→ **Directives**:
1. Answer these questions using the passage on Idaho's learning standards. Put each answer on its own line, marked with the same letter.
(a) Which standards, adopted in 2018, did the Legislature drop along with the English language arts and math standards?
(b) What references did lawmakers delete from the state's science standards in 2017?
(c) Which group circulated petitions pushing to repeal the standards in 2019?
2. Continue the passage on Idaho's learning standards, starting after its last line.

→ **Provided text**:
If that was was happening, I assured him, I missed it somewhere.

Fast-forward 11 years, and like my mentor teacher used to say, all things education repeat themselves. Last month, the Legislature settled a long-simmering standards debate, dumping the state’s decade-old English language arts and math standards, as well as science standards adopted in 2018.

With the stroke of the governor’s pen, K-12 schools will again have to realign coursework to a new set of state standards that have been in the making for years.

What fueled their recent change?

We’ll get there, but let’s start with what the standards are, and what they aren’t.

Think of learning standards as a set of guidelines that the state’s 310,000-plus K-12 students are expected to master as they advance though school. Creating coursework still happens at the local level, by local teachers. But the need to align that coursework with an overarching set of federally rooted standards never sat well with many Idahoans.

The controversy extended well past my time in the classroom. In 2017, I found myself in the middle of the standards debate from a new angle — this time as a reporter covering blowback after lawmakers deleted references to the human impact on the environment and climate change that were part of the state’s science standards.

In 2019, I helped cover mandatory State Board of Education hearings that stemmed from the Idaho Freedom Foundation’s successful circulation of petitions pushing to repeal the standards.

The conservative think-tank tied the standards to low student achievement and criticized their federal roots — issues that surfaced during a round of charged public hearings that followed.

In Idaho Falls, several teachers defended the standards, while several parents decried them.

“We’re turning out dummies, a YouTube generation,” said a local contractor, who insisted that some of his young workers couldn’t read a tape measure.

Idahoans gather during a 2019 hearing on the standards in Idaho Falls.

→ **Data excerpts**:

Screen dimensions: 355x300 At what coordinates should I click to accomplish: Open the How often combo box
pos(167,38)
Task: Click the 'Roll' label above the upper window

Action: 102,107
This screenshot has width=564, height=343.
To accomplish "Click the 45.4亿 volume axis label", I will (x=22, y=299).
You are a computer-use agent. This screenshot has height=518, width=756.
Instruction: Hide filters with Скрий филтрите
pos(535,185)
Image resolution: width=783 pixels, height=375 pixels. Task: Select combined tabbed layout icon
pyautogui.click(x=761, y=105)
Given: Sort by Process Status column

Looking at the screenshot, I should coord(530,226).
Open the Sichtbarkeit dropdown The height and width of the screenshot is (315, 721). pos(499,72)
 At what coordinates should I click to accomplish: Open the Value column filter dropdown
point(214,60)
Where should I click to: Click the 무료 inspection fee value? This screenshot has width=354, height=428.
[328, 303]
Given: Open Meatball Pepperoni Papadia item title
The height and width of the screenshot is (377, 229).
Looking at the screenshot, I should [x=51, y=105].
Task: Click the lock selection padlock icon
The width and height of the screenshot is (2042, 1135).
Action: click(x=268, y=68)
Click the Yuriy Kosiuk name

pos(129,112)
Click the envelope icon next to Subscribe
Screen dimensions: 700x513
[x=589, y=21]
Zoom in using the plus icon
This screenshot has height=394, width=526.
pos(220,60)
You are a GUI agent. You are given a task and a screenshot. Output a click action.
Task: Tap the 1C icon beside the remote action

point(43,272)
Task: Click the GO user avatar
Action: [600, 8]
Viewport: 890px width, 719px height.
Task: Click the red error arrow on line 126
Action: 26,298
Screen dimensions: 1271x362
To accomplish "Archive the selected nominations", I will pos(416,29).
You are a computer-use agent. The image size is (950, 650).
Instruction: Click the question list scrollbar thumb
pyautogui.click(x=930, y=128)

→ **Task results**:
1.
(a) The science standards.
(b) References to the human impact on the environment and climate change.
(c) The Idaho Freedom Foundation.

2.
Volunteer committees of teachers, community members and lawmakers of both major parties went on to spend the last two summers reworking the standards under the State Department of Education’s direction.

A key emphasis in that effort: ditching actual and perceived connections between Idaho’s standards and the Common Core.

Yet despite the new batch of approved standards that have now cleared the Statehouse (and which are poised to kick in this summer), questions linger.

One is a price tag for the potential need to rework the current state test tied to the standards. State superintendent Sherri Ybarra recently put the figure at anywhere from “$10 million to upwards of $55 million” over three years.

Other questions revolve around how the state’s districts and charters will do what I found myself doing as a fledgling teacher over a decade ago: creating and reworking coursework and lesson plans to fit a new set of state standards.

EdNews plans to dive into these and other related issues in the coming weeks, and we’d love to hear from local educators about what lies ahead, and how they feel about it. Email me at [email protected] to chime in.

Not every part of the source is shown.